I reconsidered the countless pixels making up Jonathan’s profile picture. “He looks like he’d want me to get out of bed at six on Saturday morning for a jog.”

“Not into the gym-bro stuff. Good to know. What about that guy?”

“That haircut makes him look sinister.”

He pointed to another.

“C’mon. Cowboy boots?”

Another.

“He didn’t even make his bed before taking the mirror selfie.”

Another.

“Not my type.”

Hudson barked a laugh. “And what is your type, Scout?”

Oh no. I shouldn’t have brought up the type thing. I idly picked at a stray thread dangling from the cuff of my cardigan sleeve. Anything to avoid telling him the truth. That I didn’t want any of these guys because they weren’t him. “I haven’t really thought about it.”

“Don’t overanalyze it. It’s that zing. What guy makes you zing?”

I don’t know how to answer that without totally giving myself away, dude. And I can’t give myself away. Not to you.

He tried again. “Or maybe this: When you’ve imagined what sex would be like—real sex, good sex, the sex you’ve wished for—what’s that guy like?”

Say something. Say anything. Just don’t say He’s exactly like you. “Um. Tall.”

“Pity for the short kings out there, but at least it’s a start.”

Hand back on my mouse, I scrolled down the seemingly endless pages of dating profiles, mostly for something to do.

But the longer I looked, the longer the partialism of it all—shirtless torsos, crinkle-eyed stares, buzz-cut heads—spiraled me into something like a trance.

Before I knew it, I was doing that nervous talking thing of mine.

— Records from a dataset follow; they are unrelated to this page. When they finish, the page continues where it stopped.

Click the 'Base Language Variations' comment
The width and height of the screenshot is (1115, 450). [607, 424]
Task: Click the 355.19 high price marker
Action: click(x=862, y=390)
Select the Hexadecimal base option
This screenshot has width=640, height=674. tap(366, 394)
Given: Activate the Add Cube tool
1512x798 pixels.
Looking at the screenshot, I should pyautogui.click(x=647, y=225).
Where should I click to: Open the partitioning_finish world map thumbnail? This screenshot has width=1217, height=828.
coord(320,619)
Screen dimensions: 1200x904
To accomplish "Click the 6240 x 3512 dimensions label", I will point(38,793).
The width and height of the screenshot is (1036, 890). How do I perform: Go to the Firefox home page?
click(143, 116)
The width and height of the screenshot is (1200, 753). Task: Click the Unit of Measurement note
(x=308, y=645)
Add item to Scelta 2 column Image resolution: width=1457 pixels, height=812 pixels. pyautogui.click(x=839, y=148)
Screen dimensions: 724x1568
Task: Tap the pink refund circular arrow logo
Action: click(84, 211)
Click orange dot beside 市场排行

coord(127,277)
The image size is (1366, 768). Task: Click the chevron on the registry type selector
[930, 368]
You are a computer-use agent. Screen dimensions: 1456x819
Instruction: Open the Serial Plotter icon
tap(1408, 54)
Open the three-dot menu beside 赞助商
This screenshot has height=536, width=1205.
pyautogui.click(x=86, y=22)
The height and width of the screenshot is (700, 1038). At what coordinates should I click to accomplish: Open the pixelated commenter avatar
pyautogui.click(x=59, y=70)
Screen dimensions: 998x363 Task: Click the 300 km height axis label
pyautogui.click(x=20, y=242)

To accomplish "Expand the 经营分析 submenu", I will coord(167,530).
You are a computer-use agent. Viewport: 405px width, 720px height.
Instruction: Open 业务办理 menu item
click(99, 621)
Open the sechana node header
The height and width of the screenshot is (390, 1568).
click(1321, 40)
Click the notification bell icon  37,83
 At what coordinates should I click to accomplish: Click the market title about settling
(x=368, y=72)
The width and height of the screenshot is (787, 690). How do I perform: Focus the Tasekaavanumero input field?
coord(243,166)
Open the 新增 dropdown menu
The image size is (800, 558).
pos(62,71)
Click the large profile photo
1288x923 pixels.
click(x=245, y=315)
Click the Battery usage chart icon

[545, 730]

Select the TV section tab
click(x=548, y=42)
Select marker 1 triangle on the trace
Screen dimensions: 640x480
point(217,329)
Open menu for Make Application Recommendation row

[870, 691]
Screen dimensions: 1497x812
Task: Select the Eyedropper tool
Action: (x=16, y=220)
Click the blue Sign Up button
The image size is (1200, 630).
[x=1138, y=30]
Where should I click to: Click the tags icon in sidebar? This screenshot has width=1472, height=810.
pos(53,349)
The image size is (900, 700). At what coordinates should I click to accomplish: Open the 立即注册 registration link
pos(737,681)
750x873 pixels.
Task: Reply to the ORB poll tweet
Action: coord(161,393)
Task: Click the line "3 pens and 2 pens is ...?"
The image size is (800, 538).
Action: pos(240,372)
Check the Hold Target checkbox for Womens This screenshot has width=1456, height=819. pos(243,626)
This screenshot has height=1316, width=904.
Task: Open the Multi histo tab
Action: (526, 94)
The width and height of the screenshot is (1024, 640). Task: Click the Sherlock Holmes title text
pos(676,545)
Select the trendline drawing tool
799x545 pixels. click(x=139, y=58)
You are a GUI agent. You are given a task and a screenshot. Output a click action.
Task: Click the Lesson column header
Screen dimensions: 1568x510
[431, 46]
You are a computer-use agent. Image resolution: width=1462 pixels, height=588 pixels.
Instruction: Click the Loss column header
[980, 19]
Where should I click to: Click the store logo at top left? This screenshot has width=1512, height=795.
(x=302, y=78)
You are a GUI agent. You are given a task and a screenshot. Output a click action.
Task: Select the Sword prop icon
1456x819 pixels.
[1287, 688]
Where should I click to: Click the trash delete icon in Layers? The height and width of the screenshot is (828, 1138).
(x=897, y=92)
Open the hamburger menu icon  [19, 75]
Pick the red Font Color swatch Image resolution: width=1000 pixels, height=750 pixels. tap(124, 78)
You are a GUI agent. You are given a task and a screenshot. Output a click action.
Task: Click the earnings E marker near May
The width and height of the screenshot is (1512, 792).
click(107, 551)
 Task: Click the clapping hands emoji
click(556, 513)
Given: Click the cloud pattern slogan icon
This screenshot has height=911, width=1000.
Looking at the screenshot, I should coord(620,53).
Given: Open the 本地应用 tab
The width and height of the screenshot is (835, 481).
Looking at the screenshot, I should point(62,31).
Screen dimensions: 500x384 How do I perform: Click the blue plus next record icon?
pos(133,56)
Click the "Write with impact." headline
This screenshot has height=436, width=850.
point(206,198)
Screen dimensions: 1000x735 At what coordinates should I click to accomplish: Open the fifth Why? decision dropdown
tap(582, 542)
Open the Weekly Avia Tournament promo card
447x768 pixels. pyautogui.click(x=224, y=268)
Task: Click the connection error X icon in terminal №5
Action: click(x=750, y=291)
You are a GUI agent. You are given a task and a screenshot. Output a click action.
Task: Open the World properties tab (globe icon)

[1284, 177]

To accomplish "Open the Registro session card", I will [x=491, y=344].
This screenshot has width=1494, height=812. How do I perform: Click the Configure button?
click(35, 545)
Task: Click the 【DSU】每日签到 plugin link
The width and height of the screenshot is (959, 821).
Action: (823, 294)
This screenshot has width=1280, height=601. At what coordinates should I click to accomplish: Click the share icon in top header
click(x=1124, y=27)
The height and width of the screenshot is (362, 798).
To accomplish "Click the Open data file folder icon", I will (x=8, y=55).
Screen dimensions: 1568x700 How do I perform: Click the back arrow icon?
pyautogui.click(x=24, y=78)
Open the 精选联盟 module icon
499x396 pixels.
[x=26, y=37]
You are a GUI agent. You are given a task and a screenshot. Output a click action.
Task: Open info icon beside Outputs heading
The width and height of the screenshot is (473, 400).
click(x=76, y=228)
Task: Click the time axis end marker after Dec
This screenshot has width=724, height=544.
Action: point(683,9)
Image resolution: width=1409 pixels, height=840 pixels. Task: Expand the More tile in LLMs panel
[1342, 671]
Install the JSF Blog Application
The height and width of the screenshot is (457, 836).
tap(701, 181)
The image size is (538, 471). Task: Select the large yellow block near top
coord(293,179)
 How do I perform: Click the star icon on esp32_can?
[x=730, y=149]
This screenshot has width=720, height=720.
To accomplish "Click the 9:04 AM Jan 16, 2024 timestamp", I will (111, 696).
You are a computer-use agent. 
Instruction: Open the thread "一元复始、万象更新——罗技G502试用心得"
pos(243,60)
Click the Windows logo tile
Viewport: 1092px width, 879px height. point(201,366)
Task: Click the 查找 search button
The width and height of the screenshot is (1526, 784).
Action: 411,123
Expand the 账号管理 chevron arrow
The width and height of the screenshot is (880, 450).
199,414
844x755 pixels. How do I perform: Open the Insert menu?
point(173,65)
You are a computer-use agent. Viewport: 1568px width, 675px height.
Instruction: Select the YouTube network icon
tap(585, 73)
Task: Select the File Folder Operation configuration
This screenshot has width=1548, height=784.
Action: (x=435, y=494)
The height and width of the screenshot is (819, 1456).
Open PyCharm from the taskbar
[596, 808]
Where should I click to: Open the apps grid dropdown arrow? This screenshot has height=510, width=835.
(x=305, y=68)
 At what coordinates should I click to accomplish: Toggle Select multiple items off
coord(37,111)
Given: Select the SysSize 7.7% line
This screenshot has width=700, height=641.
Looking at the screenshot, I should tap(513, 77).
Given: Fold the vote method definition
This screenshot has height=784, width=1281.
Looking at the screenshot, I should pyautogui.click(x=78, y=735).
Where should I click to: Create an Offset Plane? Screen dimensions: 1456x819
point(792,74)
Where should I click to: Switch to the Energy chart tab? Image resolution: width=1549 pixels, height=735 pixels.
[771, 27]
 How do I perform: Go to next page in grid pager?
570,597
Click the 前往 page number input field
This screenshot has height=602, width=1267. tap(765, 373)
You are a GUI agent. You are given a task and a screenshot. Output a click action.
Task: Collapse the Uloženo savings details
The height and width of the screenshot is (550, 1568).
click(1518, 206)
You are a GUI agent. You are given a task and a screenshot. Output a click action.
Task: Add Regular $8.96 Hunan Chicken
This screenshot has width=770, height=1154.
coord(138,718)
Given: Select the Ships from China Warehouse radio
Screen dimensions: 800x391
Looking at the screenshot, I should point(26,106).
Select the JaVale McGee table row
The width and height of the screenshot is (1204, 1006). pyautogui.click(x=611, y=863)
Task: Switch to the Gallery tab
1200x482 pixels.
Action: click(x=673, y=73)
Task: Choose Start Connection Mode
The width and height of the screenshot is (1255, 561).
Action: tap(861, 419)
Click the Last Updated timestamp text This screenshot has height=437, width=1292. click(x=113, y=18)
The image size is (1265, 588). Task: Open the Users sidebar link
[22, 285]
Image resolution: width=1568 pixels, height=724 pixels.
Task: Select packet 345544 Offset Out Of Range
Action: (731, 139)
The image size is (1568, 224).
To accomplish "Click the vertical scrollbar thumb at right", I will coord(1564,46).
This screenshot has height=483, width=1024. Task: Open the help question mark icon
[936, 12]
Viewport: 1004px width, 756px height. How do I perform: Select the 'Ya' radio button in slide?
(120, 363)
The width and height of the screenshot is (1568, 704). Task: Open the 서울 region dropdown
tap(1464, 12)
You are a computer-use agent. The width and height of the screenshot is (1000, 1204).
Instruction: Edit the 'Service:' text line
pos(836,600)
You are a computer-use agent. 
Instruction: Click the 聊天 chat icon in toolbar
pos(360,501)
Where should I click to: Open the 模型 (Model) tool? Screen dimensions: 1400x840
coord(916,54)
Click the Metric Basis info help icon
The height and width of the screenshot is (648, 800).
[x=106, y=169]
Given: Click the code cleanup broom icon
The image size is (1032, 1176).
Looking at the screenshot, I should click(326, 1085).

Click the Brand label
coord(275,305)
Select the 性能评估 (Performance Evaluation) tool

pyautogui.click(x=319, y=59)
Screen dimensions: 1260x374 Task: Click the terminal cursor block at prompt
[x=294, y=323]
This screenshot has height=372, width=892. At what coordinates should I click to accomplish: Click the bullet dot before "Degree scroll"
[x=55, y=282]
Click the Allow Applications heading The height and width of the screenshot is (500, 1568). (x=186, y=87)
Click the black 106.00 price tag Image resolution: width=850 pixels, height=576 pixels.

The one where I said entirely the wrong thing.

The truth.

“And gentle. And thoughtful. And maybe like he wouldn’t necessarily beat me in a fight—you know, a little softer or lankier or whatever.

None of those big burly types. Curly hair.

Long fingers, nice hands. And he’d smell good—really good.

He’d be able to talk to me about stuff that wasn’t sex.

Science or math or philosophy or the last museum he went to.

But he can’t be too serious. He needs to be able to have fun, too.

A nice laugh. A good smile. Looks good in a pair of jeans.

Bookish. Nerdy. Kind eyes—I don’t care about the color. I like glasses. And…”

I trailed off, the weight of one particular set of kind, bespectacled eyes bringing me back to reality. Closing the tab on my screen, I stood up from my chair and leaned against my desk to face him.

“And I want him to care about me. When I do have sex for the first time, I don’t want anonymous.

I probably should. It’d be safer. Less risky.

Easier to wham-bam, thank you, ma’am. But I want to be with someone who actually likes me.

I don’t need forever. Just a one-night stand.

But still. I want to feel safe. To know that it’ll be good. ”

For a few moments, all we heard was the whir of the 3-D printer as it went about its work.

“Quite the Mr. Right,” Hudson mused.

“Don’t make fun. I’m fully aware that it’s ridiculous.”

“I wasn’t going to. I was going to say…”

As he trailed off, something strange happened. Something absolutely baffling. Hudson raised one perfect hand, ghosted the tips of his fingers up my knee, and lightly, almost incidentally, traced the hem of my skirt.

My entire body erupted in goose bumps. I licked my lips involuntarily.

Was he…was he touching me on purpose?

“Say what?”

Hudson glanced up at me from under his eyelashes. If I didn’t know better, I would have sworn he looked…hungry. “Your dream man sounds a lot like me.”